(Pixel coordinate grounding data)
*** Begin section ***

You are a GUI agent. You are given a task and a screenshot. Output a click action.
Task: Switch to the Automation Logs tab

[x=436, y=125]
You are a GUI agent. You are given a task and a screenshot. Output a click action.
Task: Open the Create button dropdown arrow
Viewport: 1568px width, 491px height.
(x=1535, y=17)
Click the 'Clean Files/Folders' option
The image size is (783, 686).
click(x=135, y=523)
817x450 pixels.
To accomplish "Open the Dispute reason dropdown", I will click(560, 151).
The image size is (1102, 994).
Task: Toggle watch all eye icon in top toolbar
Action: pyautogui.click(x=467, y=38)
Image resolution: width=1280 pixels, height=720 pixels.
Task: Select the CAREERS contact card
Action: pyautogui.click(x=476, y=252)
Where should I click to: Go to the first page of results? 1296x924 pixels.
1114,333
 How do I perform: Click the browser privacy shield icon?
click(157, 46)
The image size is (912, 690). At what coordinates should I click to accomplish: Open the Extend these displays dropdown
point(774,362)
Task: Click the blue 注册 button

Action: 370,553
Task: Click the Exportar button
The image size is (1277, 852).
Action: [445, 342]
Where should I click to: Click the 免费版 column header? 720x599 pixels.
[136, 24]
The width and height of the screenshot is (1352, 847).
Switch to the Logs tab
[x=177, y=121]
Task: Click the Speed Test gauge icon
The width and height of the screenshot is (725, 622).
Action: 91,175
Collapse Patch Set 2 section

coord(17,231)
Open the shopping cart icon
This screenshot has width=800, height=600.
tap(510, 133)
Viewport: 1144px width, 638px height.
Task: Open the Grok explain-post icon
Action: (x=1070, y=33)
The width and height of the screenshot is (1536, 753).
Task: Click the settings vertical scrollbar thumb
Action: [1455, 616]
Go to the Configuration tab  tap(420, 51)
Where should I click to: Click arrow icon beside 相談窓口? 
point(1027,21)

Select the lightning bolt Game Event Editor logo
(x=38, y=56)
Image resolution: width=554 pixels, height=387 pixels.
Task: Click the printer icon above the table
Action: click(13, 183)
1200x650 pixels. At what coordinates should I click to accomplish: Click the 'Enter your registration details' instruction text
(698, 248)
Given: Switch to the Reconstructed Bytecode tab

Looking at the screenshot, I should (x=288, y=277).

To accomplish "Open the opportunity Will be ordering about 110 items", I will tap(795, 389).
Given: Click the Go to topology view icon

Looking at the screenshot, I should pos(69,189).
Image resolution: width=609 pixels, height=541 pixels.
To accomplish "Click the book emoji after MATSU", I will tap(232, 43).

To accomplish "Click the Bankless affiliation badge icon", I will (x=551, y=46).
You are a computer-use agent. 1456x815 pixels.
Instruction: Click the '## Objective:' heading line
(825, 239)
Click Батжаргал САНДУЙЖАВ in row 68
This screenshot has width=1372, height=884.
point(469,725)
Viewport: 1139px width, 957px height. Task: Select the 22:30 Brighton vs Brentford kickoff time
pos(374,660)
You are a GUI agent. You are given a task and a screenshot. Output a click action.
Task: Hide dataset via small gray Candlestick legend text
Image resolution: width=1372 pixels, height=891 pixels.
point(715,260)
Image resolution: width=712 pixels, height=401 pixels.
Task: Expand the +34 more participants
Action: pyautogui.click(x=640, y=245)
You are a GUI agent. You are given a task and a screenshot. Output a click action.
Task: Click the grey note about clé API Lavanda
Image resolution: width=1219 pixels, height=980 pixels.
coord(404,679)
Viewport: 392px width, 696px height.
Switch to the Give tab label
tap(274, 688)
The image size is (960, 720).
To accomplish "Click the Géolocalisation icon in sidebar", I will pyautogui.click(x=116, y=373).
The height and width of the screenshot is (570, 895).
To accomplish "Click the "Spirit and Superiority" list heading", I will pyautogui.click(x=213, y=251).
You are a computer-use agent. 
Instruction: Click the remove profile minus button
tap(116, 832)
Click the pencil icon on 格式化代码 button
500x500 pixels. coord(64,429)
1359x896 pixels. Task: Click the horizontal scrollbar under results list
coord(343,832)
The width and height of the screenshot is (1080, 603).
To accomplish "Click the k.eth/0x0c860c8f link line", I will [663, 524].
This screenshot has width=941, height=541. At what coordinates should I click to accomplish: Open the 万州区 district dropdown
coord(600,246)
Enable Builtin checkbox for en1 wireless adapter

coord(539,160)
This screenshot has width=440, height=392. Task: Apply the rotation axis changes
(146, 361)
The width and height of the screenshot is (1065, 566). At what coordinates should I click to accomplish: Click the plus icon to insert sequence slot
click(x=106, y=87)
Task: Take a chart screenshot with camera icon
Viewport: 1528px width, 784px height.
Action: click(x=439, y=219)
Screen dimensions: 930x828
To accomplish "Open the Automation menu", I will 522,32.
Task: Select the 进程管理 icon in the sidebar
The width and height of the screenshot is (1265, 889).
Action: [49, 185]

*** End section ***

• [Work instruction]: Return a word-for-word copy of the lines above from the one holding "1200x650 pixels. At" through the one holding "Task: Click the grey", with both of them included and nothing besides.

• [Result]:
1200x650 pixels. At what coordinates should I click to accomplish: Click the 'Enter your registration details' instruction text
(698, 248)
Given: Switch to the Reconstructed Bytecode tab

Looking at the screenshot, I should (x=288, y=277).

To accomplish "Open the opportunity Will be ordering about 110 items", I will tap(795, 389).
Given: Click the Go to topology view icon

Looking at the screenshot, I should pos(69,189).
Image resolution: width=609 pixels, height=541 pixels.
To accomplish "Click the book emoji after MATSU", I will tap(232, 43).

To accomplish "Click the Bankless affiliation badge icon", I will (x=551, y=46).
You are a computer-use agent. 1456x815 pixels.
Instruction: Click the '## Objective:' heading line
(825, 239)
Click Батжаргал САНДУЙЖАВ in row 68
This screenshot has width=1372, height=884.
point(469,725)
Viewport: 1139px width, 957px height. Task: Select the 22:30 Brighton vs Brentford kickoff time
pos(374,660)
You are a GUI agent. You are given a task and a screenshot. Output a click action.
Task: Hide dataset via small gray Candlestick legend text
Image resolution: width=1372 pixels, height=891 pixels.
point(715,260)
Image resolution: width=712 pixels, height=401 pixels.
Task: Expand the +34 more participants
Action: pyautogui.click(x=640, y=245)
You are a GUI agent. You are given a task and a screenshot. Output a click action.
Task: Click the grey note about clé API Lavanda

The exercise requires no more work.